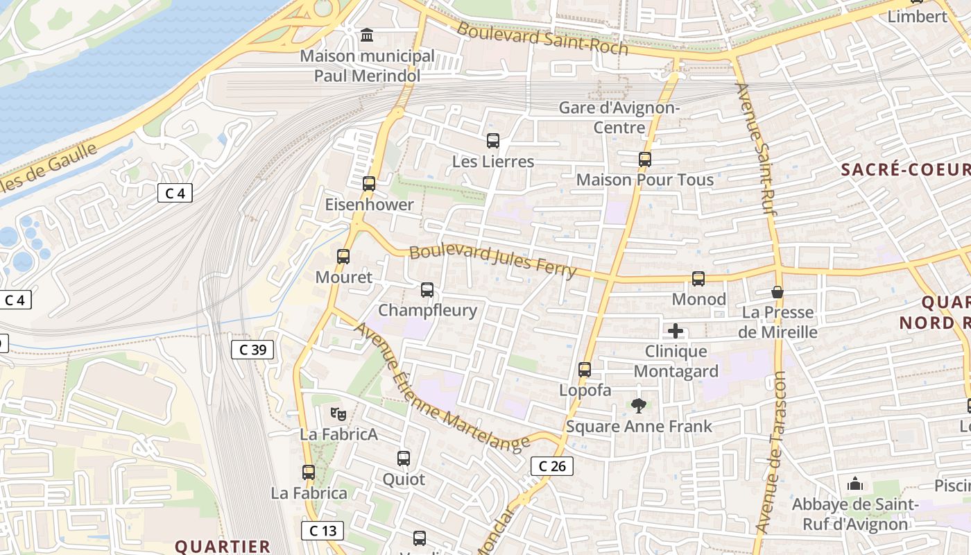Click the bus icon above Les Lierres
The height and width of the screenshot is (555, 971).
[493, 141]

########

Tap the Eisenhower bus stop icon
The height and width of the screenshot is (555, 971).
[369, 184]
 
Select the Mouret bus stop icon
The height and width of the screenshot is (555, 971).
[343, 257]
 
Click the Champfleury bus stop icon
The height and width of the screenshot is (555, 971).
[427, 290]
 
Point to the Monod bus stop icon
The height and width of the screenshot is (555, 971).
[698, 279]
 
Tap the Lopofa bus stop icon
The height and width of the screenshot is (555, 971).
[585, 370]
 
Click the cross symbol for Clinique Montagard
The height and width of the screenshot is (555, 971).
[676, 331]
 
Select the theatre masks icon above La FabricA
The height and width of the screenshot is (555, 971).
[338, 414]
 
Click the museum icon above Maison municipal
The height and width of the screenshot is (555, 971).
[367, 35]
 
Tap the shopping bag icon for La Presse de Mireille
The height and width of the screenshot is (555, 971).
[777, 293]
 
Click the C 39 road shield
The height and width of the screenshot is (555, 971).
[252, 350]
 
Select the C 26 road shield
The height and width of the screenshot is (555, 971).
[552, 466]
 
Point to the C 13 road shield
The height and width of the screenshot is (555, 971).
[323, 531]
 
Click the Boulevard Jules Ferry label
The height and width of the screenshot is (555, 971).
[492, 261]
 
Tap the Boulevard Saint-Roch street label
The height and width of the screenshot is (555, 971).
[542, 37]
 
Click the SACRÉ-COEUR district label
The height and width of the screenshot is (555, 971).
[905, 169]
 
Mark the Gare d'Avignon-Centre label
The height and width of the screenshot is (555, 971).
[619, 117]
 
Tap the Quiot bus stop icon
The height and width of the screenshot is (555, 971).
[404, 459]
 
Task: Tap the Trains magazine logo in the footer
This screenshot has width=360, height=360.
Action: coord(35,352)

########

SHORT TASK:
Rescale the coordinates in the answers of the material, from the line containing "Click the SACRÉ-COEUR district label" down to the line containing "Action: coord(35,352)", by multiplying each one by 0.4 and rounding to a whole number, with halves rounded up. Reproduce only those lines, requests included, with everything else unchanged.

SOLVED PROBLEM:
Click the SACRÉ-COEUR district label
The height and width of the screenshot is (555, 971).
[362, 68]
 
Mark the Gare d'Avignon-Centre label
The height and width of the screenshot is (555, 971).
[248, 47]
 
Tap the Quiot bus stop icon
The height and width of the screenshot is (555, 971).
[162, 184]
 
Task: Tap the Trains magazine logo in the footer
This screenshot has width=360, height=360.
Action: coord(14,141)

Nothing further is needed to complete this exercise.